Зульфия попела недолго и стала слушать, что говорит ей молодой казак, жених её подруги, которого коварная Зульфия решила влюбить в себя. Просто так, забавы ради. Казак говорил, но не было звука, и было смешно смотреть, как дёргается во все стороны его рот, и было ясно, что казак произносит какие-то совершенно невозможные для него слова, длинные и безжизненные, как холодные макароны.

Трудно было узнать в Зульфие Марьям. Куда девалась в ней актриса, её страсть к игре, так владевшая ею во всякую минуту жизни? Она увяла, ей было нестерпимо скучно. Она знала столько про любовь, что эта сцен-1 ка у дувала, это гримасничанье про любовь, всего только вгоняла её в сон. «Проснись! — говорила она себе. — Проснись! Вспомни!» И тогда её лицо оживлялось на миг, но, оживляясь, всё равно оставалось чужим, далёким этому фильму, жило собой, в себе.

Леонид вспомнил, как бился с ней в этом эпизоде Бурцев. Он умолял, он бранился, он сам показывая и казака и Марьям, препотешные выкидывая коленца, — Марьям спала. Наконец старик подошёл к ней и шепнул ей что-то на ухо, скорее всего что-то уж такое солёное, что даже режиссёру не дано оглашать громким голосом. В режиссёрском методе Бурцева эти словечки на ушко занимали не последнее место. И часто помогали. Помогли и на сей раз. Марьям глянула на старика, бывало приузив глаза, усмехнулась, развеселилась.

И как только начался на экране этот дубль с повеселевшей, заигравшей Марьям, так стих в кресле, перестал высвистывать носом Бурцев. Пробудился или отдышался — пойми его.

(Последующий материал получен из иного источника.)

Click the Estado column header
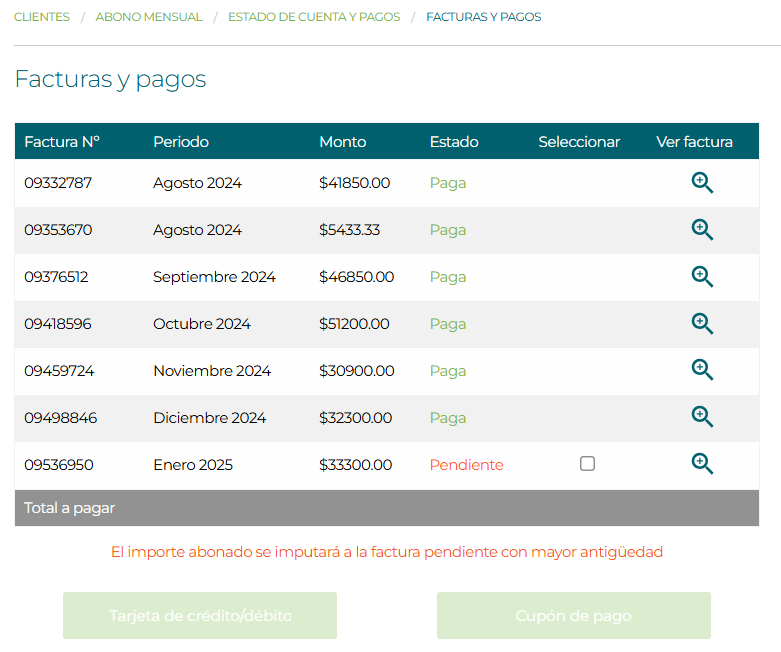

— Это подойдёт, — сказал он.

Марьям играла, перебарщивая, уж очень завлекая; никакой она сейчас не была сельской девушкой, а была городской потаскушкой, развязной и многоопытной. Марьям забавлялась.

— Не то, не то! — громко сказал Денисов, и Леониду показалось, что он увидел в темноте, как Денисов болезненно поморщился. — Грубо! Ведь грубо же!

— Ничего, подойдёт, — повторил Бурцев, и Леониду показалось, что он увидел лукавую его усмешечку. — Зритель это любит, мужчины такое любят. Эпизод для мужской части рода человеческого. — Старик, должно быть, перестал улыбаться, вновь засвистав носом. — Надо же мне было чем-то взбодрить этих лунатиков!

На экране замелькали кресты, цифры — плёнка кончилась. В зале зажёгся свет.